TBR: What are some of the biggest discoveries in your field?

Swanson: This is not necessarily things I have done. The theory of plate tectonics was established. We drilled through the crust of the earth to the mantle and we have discovered hydrothermal vents. We’ve got enough data now that we’re collecting through satellites, direct measurement in oceans in more detail, that we can really talk about changes in the global environment, whether it’s temperature increase, carbon dioxide increase and so forth. 

Those are all things that have taken place over my lifetime in oceanography. We can see what we’re doing to ourselves much more clearly today because of new technology.

TBR: What is one of the great debates in science today?

Swanson: I think trying to understand the impacts of climate change is at the forefront for everyone that’s dealing with ocean and atmospheric sciences. We don’t know all the answers and we haven’t convinced everyone it’s an issue. 

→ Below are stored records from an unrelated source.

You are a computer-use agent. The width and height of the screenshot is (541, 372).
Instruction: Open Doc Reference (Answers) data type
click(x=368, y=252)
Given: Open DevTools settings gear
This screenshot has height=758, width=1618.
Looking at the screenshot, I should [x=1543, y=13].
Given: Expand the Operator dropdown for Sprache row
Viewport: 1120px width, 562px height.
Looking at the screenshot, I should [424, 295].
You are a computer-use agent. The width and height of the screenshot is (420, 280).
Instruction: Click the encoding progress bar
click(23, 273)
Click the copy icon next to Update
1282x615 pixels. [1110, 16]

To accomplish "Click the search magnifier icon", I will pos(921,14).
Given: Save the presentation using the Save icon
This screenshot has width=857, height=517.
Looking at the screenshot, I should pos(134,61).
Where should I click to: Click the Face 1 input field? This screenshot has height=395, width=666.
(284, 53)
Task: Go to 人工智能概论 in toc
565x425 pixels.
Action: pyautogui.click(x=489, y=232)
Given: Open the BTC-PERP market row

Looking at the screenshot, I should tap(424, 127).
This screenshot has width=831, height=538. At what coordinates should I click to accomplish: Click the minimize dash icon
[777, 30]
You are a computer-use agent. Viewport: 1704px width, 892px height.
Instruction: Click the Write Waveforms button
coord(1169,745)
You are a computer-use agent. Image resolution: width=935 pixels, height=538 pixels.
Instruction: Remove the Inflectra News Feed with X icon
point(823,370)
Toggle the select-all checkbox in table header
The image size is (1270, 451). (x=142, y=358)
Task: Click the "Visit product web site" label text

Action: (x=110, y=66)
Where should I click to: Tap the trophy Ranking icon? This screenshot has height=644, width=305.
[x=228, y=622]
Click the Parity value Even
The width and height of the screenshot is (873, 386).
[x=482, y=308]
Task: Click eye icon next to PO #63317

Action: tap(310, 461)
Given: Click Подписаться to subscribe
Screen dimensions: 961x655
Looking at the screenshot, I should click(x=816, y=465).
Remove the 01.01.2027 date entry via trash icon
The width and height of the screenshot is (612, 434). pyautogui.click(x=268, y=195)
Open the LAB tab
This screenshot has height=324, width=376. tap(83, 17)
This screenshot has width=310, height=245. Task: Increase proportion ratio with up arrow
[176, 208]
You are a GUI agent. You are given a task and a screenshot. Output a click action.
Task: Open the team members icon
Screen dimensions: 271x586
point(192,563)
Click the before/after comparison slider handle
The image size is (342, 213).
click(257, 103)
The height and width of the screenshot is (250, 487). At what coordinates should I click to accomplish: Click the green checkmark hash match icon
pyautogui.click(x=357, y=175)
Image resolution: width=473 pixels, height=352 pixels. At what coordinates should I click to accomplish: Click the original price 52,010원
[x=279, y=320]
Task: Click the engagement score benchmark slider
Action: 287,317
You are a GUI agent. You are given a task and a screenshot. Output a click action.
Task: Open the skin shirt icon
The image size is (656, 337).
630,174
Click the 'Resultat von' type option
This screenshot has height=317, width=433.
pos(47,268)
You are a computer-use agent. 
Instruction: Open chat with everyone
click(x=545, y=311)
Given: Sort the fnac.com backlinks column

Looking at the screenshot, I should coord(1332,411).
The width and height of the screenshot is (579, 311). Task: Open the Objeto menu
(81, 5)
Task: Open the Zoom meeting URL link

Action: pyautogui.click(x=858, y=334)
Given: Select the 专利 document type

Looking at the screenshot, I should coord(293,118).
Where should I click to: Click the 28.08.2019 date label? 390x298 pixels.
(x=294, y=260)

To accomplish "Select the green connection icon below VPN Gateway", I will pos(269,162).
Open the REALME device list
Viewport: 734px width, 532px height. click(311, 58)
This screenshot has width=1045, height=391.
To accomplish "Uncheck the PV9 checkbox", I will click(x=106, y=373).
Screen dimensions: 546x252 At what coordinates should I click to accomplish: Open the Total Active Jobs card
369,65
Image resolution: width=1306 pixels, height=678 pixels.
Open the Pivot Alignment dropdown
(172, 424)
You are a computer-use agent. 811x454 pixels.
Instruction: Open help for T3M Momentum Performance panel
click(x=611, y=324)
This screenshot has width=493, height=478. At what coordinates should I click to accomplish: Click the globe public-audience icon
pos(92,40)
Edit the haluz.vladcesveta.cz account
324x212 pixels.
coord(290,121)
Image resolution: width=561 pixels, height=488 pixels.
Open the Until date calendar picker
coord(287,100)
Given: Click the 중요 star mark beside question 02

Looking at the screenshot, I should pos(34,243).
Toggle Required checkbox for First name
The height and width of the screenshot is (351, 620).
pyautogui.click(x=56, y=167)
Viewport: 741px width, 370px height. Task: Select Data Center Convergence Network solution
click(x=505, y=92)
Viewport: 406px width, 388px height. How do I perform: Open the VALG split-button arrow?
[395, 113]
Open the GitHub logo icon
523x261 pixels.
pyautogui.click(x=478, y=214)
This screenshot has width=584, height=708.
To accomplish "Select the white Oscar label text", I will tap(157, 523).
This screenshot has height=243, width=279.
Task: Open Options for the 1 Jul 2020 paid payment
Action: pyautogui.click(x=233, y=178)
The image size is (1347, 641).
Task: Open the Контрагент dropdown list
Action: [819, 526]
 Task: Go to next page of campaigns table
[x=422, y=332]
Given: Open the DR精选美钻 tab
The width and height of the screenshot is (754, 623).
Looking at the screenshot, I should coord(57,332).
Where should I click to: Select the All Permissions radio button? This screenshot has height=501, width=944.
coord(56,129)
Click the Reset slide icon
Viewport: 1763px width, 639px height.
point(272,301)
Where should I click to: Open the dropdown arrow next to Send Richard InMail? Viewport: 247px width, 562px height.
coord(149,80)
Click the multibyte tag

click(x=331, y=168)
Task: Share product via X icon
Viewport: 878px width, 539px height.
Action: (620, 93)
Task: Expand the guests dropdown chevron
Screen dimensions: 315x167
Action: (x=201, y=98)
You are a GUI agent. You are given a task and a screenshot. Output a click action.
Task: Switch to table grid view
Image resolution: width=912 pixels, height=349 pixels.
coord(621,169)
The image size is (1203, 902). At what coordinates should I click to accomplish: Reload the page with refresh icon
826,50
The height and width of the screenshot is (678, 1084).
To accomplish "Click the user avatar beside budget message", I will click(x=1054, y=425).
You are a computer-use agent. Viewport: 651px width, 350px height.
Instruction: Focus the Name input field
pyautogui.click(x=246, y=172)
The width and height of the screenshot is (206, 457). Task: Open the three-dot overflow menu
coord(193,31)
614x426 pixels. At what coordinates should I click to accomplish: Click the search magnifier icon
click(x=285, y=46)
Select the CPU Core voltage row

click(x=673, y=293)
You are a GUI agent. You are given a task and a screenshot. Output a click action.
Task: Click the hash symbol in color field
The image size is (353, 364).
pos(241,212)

Whether or not it’s driven by people, that [debate] will continue for years to come. We’re going to bear some of the consequences of climate change before we’ve adequately convinced people that we’ve got to change our lifestyle.

TBR: What about local challenges?

Swanson: The notion of ocean acidification and how rapidly it’s changing is a local challenge. What will the consequences of it be if we don’t try to ameliorate it and what do we need to do in order to make it less of a problem? How are we going to build resiliency and reverse it?

TBR: Is there a scientific message you wish people knew?

Swanson: Scientists in general do not communicate well with the public and part of the problem is because we speak in jargon. We don’t talk to [the public] in proper ways that meet their level of understanding or knowledge. We’ve done that poorly. 

For another thing, scientists can be faulted with regard to developing policy. The scientists’ work is never done. If you go to Congress and they ask, “What are we going to do to fix the problem?,” scientists will say, “Give me more money for research and I’ll get back to you.” 

So, there’s a disconnect in terms of time frames over which we operate. [Members of Congress] operate 2 to 4 years out, while scientists operate sometimes over lifetimes. We haven’t been able to bridge that gap.

TBR: Is that improving at all?

Swanson: One of the great things that Stony Brook now has is the Alan Alda Center for Communicating Science, which is helping all the scientists here that are willing to participate in trying to do a better job of communicating. It’s making a difference and having an impact that is meaningful. It’s always good to try to put your science in the most simplistic terms possible, even if it’s a drawing or cartoon that’s helpful.

TBR: What are your future goals?

Swanson: I am hopeful  the new task force can come up with a meaningful ocean acidification action plan. I’m very pleased to be part of that group.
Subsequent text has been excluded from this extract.